» Exercise goal
Write out each of the lines below again, requests included, and shift every coordinate in the answers up by 10. Leave the pictures out of what you write.

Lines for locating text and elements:
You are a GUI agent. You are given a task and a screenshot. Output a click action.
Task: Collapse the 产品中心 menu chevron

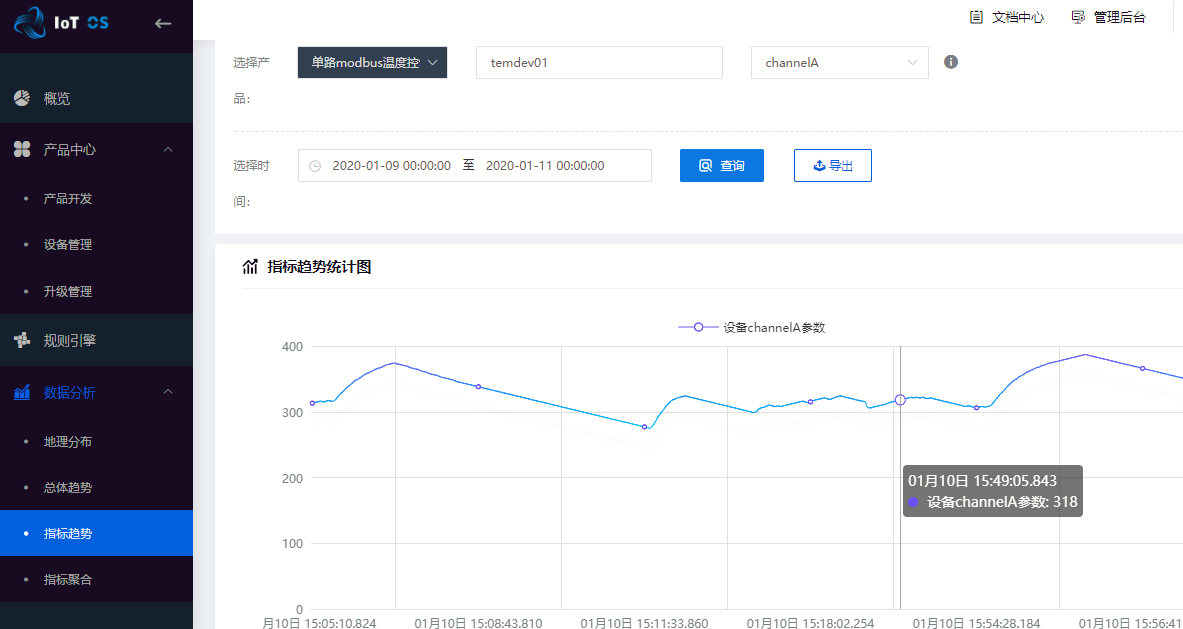[x=168, y=149]
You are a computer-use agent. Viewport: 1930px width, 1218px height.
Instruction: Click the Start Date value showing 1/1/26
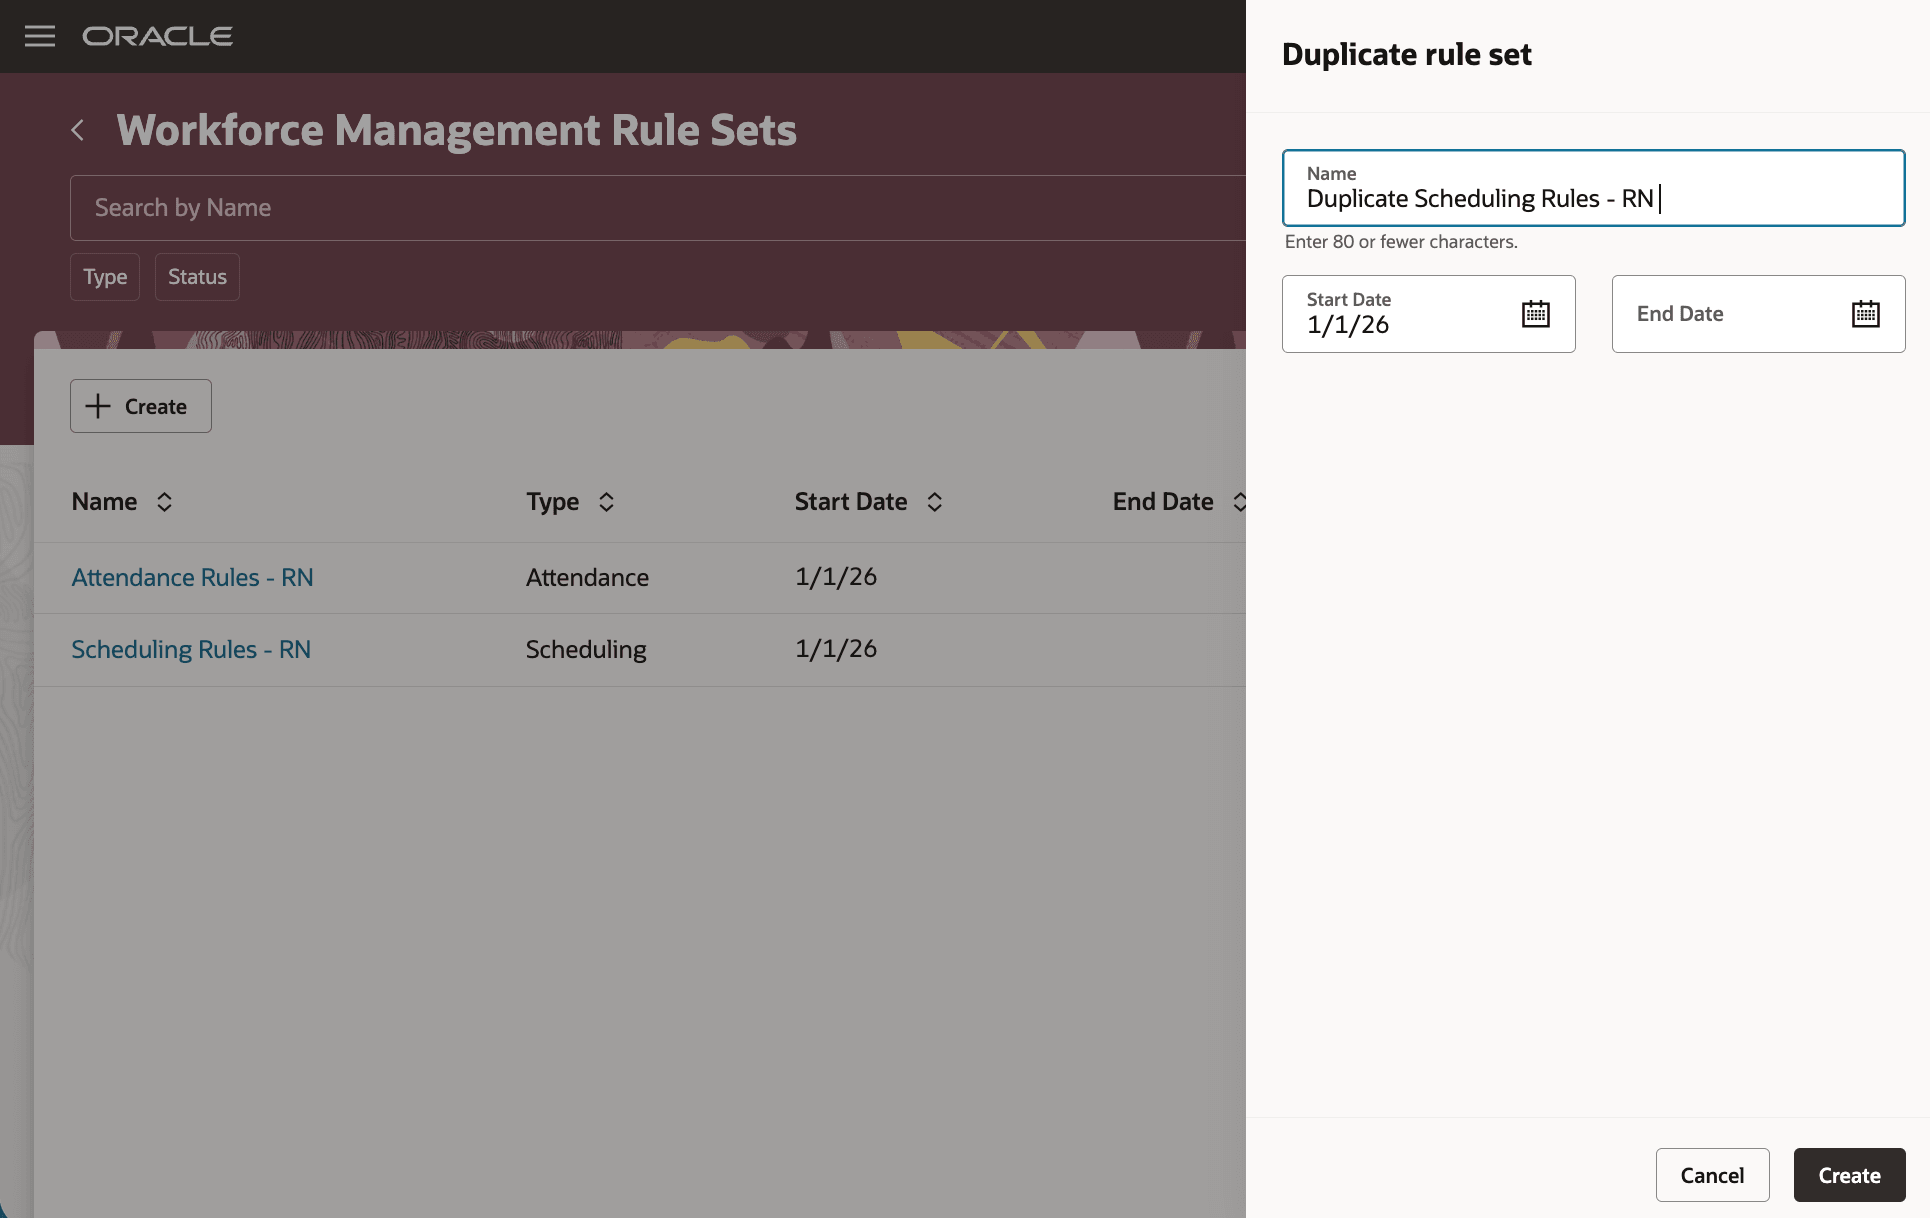tap(1348, 324)
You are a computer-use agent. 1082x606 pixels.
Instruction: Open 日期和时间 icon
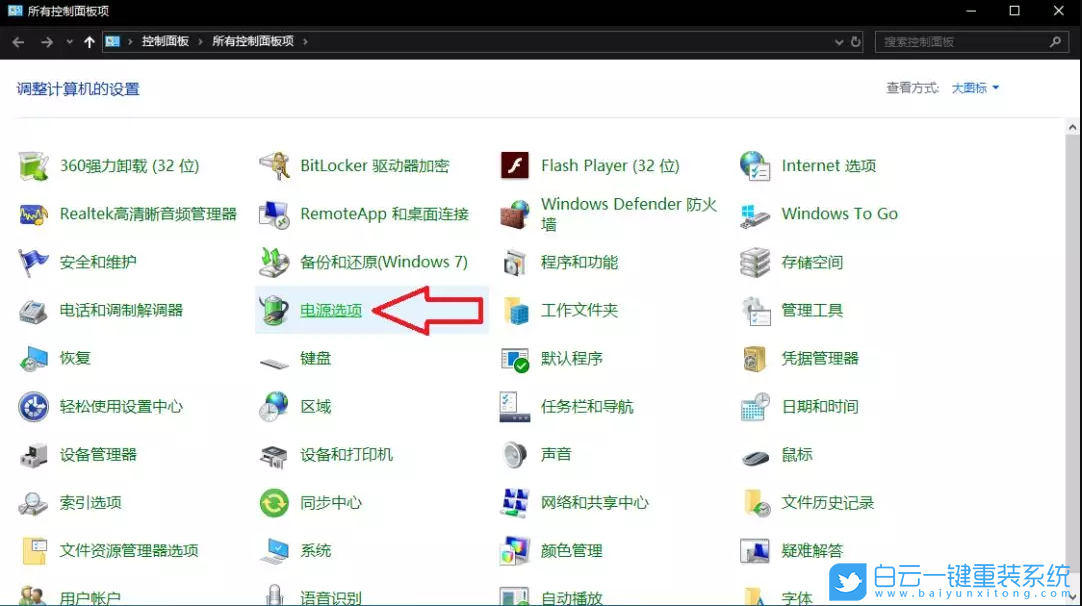(x=755, y=407)
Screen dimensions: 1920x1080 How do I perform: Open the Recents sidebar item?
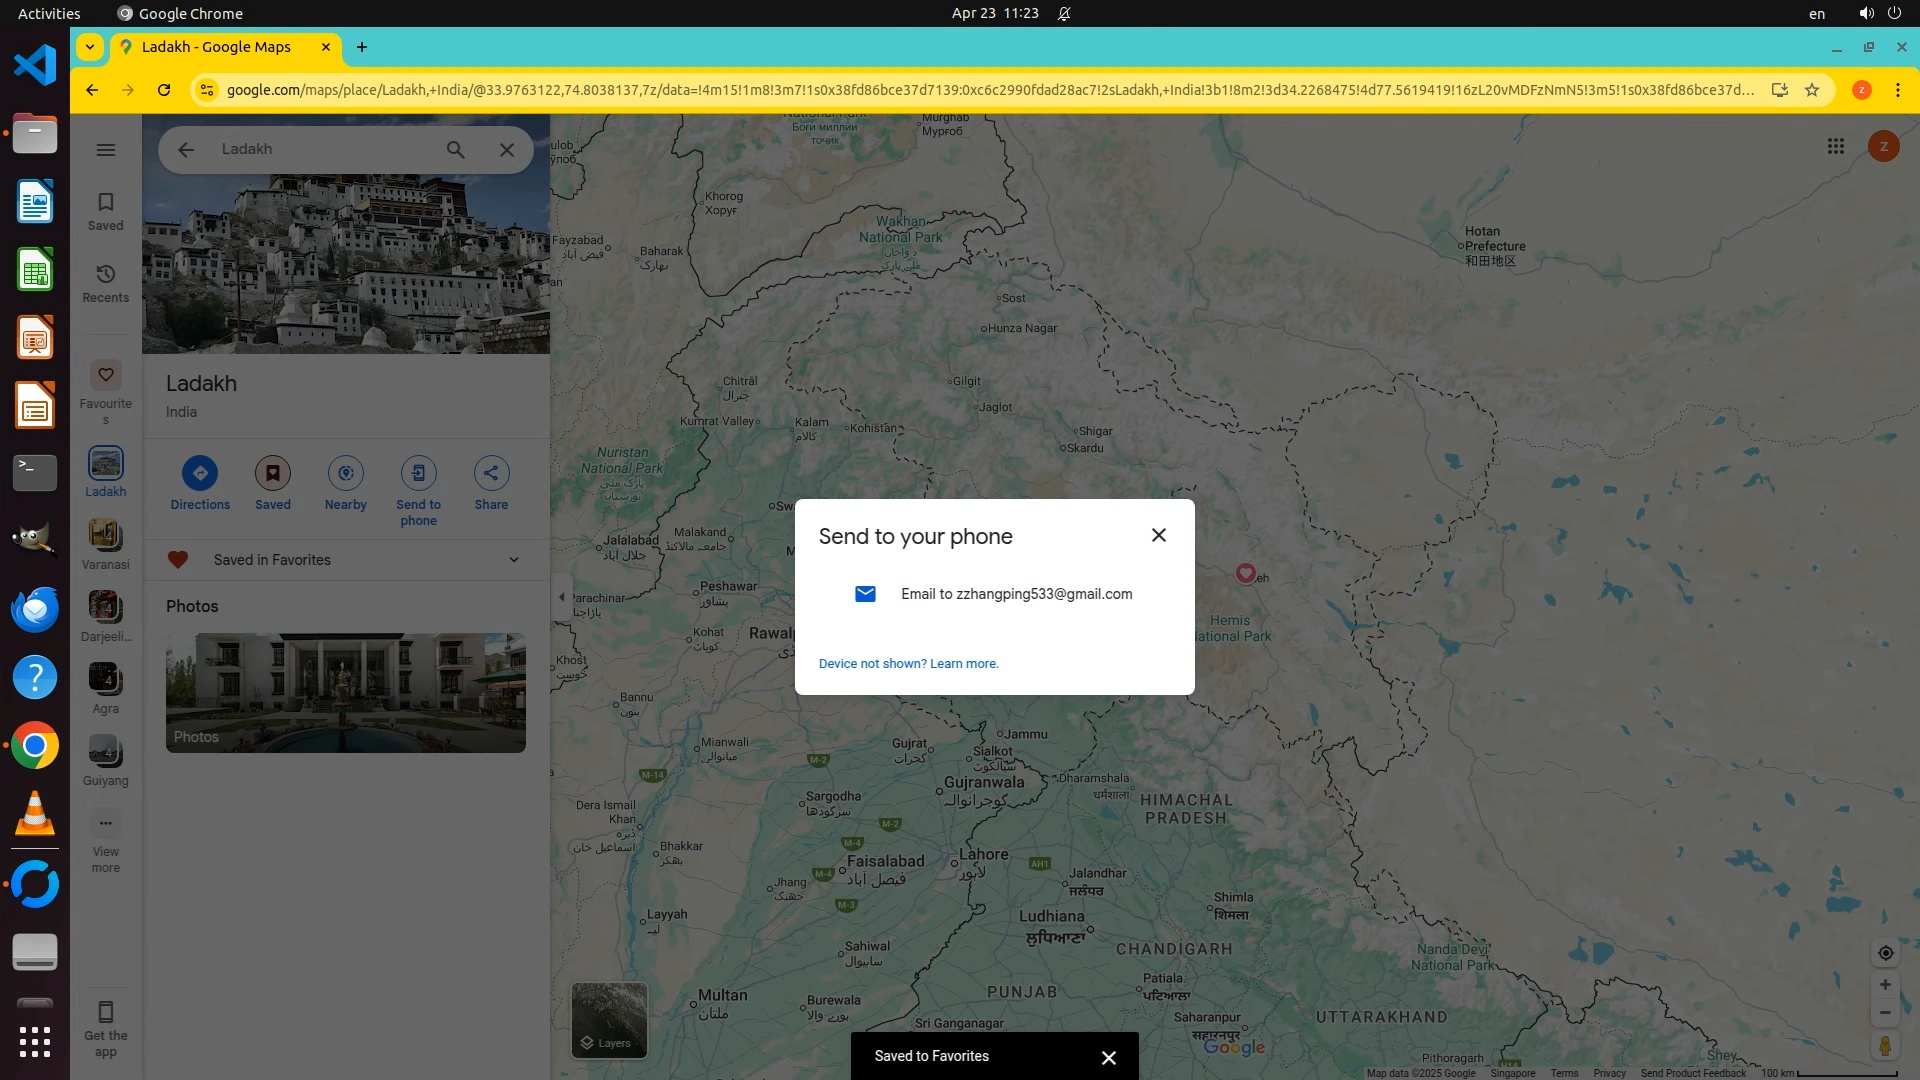click(106, 283)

» Right answer
You are a GUI agent. You are given a task and a screenshot. Output a click action.
Task: Collapse the 产品中心 menu chevron

[x=178, y=159]
You are a computer-use agent. Viewport: 1930px width, 1218px height.
Instruction: Click the Start Date value showing 1/1/26
tap(1358, 334)
You are a computer-use agent. 1082x606 pixels.
Instruction: Open 日期和时间 icon
(x=765, y=417)
Screen dimensions: 1920x1080 How do I perform: Open the Recents sidebar item?
click(116, 293)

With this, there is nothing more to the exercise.